We were introduced to the LDS Church through a swim coach of my brothers. My father was stationed in Korea at the time and my mom and us children took the discussions over a few months. My dad finished his time in Korea came home and my mother wanted us all to be baptized. The missionaries zipped dear ole dad through the discussions in less than a week and we were baptized. The day after our baptism we moved from Georgia to Oregon. Things were "ok", My dad did try hard to not be abusive. It did not last long. About a year. So we were sealed in the Temple. After that things got worse. My dad did not attend church yet made us go with my mother. I never had a desire to go. But I tried my hardest to live the principles of the church as best to my ability. Around 14 I ventured away from the church and was allowed to stay home. During that time I was love bombed relentlessly. I was finally guilted enough by my mother, older brother, peers and leaders at church.
That lasted until I was 17ish. Where things got so bad at home I had to move out and away from my family. I got my own apartment and started working and dating this guy who was a huge jerk. But was interested in the church. So I gave it a try for a month then couldn't handle it. I felt so sick everytime I walked in the church. During this time my older brother was on his mission and was constantly sending me guilt ridden mail and on my birthday he pieced together pictures of the "great and spacious" building scene to make my birthday wrapping paper. I felt guilty and decided it was my fault for not attending as to why I would feel that way. So this guy lost interest in church after a while and me(his family is very catholic and opposed to the church majorly) at about the same time because I decided to go back.

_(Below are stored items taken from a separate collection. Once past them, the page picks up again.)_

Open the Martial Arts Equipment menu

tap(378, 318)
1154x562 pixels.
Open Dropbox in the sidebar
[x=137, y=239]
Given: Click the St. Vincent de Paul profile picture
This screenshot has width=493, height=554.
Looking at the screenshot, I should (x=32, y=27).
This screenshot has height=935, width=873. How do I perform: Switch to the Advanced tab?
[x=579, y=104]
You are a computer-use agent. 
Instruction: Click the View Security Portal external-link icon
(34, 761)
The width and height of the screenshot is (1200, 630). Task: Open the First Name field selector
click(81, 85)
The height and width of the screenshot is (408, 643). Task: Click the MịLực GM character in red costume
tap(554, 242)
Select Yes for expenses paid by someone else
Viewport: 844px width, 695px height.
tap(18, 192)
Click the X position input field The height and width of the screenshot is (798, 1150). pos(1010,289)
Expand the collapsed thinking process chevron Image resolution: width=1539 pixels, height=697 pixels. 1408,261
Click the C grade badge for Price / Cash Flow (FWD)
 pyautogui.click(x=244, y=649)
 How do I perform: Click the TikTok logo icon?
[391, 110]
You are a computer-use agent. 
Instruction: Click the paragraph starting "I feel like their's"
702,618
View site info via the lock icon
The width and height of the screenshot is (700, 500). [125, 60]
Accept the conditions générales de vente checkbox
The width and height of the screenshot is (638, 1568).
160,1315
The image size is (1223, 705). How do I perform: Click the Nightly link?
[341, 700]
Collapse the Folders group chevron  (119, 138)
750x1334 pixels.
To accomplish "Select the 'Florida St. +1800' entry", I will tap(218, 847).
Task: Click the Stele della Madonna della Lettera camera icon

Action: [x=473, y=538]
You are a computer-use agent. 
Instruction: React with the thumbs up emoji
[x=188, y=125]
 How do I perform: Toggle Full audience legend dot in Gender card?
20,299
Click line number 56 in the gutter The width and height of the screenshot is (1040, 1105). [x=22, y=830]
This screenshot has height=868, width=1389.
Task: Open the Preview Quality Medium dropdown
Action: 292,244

At around 19 I stopped attending church again, yeah I know, I was in and out an awful lot :) But it never had anything real behind it as far as research goes. I had issues, ie, polygamy, they were very controlling etc.
Fast forward to when I was 20 a whole year :) and I was meeting DH and we got married in the Temple. His family would have it no other way and they were already opposed( *gasp* he did not serve a mission) to us getting married. We went on and off up until 2003 then we were pregnant with our 2nd and he passed away shortly after birth. This was a very horrible time for us and everyone at church just wanted to give us all the answers. Except there were a few "well have you repented of such and such or did you do this?" Totally made me outraged. We stopped going for a few months then got back into the swing of things.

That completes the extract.